Dear South Africa....



One of the questions I often get asked is: Which wine region disappoints you the most. South Africa always comes to mind. Now before you go writing me an email, hear me out. There are some truly fantastic regions and producers which I will mention later, yet most of which is seen in the international distribution arena are very easy drinking wines that lack real personality and identity.


I visited South Africa 3 years ago, and had a great time tasting through the region. I found a lot of disappointments, however, I did find some outstanding world-class wines located mainly in Stellenbosch and Hamel-en-Aarde. These regions produce some fantastic Cabernet Sauvignon, Syrah, Chenin Blanc(more from the coast), Chardonnay and Pinot Noir. If you dig even deeper, then other regions of Constantia, Paarl, and Walker Bay (Which is included in Hamel-en-Aarde) also have some very passionate producers. So where are the issues?



To me their main issue is with their 'signature' grape: Pinotage, a cross between Pinot Noir x Cinsault. I attended a South African trade fair last year and I tried a lot of Pinotage which just tasted flat and without adequate structure, depth, and balance.
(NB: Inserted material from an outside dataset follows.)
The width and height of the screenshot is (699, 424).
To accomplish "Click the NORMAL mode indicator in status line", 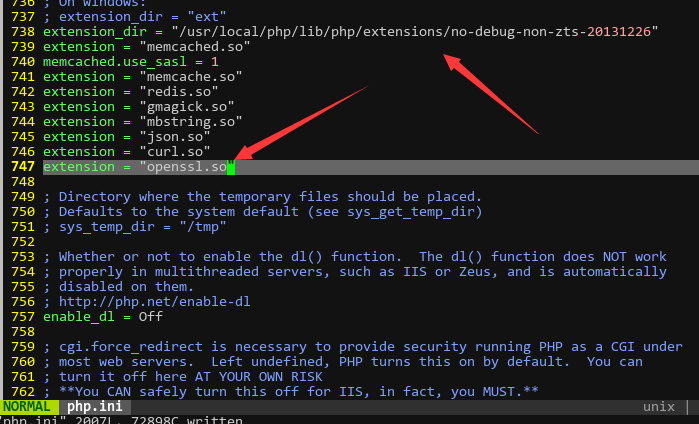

I am not really sure why there is so much hype around this grape, I understand the history, but really? Some producers make a phenomenal Chenin Blanc which rivals that of the great Loire. Their Chardonnays, Syrah Pinot Noir and Cabernet Sauvignon are not too far behind either, however Pinotage, I think not.


Still don't believe me, ask your local wine shop when was the last time they drank a Pinotage? Guaranteed they will look at you with a blank face. Ask any wine friends their favorite wine region, no one will answer South Africa. Why? Well because 90% of the wine exported has no personality, identity, or is Pinotage. I rave about other new world regions of Chile, Argentina, Australia, California, Oregon etc. who produce better and better wines, yet the majority of wines from South Africa are struggling. The aim of this post is not to put down the whole of the South African wine industry, but awaken those who are focused on profit and not on quality. South Africa is known for its cheap wine, however with a small effort that can be changed and most consumers will have no issue paying $1-2 for a better quality product.


What do I suggest to the South African wine industry? Focus on your strengths in regard to your terroir. Varieties of Chenin Blanc, Chardonnay, Pinot Noir, and Cabernet Sauvignon are suited to the different regions, forget Pinotage, and stop blending. Don't be scared of increasing prices, lowering yields and careful use of Oak Management


I will not name producers who I feel are the cause of this non-identity. Instead, celebrate those producers who I feel are champions of South Africa:


  • Hamilton Russell - Produce fantastic Pinot Noir and Chardonnay which would cost x2 - x3 the cost in Burgundy. Located close to the sea in Hamel-en-Aarde

  • Rust en Vrede - Their range of wines are fully estate grown and their focus is on Cabernet Sauvignon and Syrah. Located in Stellenbosch. They have a restaurant which serves the best lunch I have ever had at a winery!

  • Lismore Wines - Very highly rated Chardonnay, Syrah, and Viognier. Just buy Samantha's wines, you won't be disappointed.

  • Sadie - Located in Swartland, produces some fantastic expressions of Chenin Blanc and Semillon.

  • Klein Constantia - Their sweet wine Vin de Constance is one of the most famous in the world, and rightly so.

  • Storm - Tiny producer in Hamel-en-Aarde with a sole focus on Chardonnay and Pinot Noir. Good luck to find their wines!


There are other heroes in this story, however, the above list is who I always recommend when talking fondly of South Africa. I am hoping the following years will see a change in South African winemaking and hopefully, a shift in the quality and identity that the consumer will see.


Who are your favorite South African producers?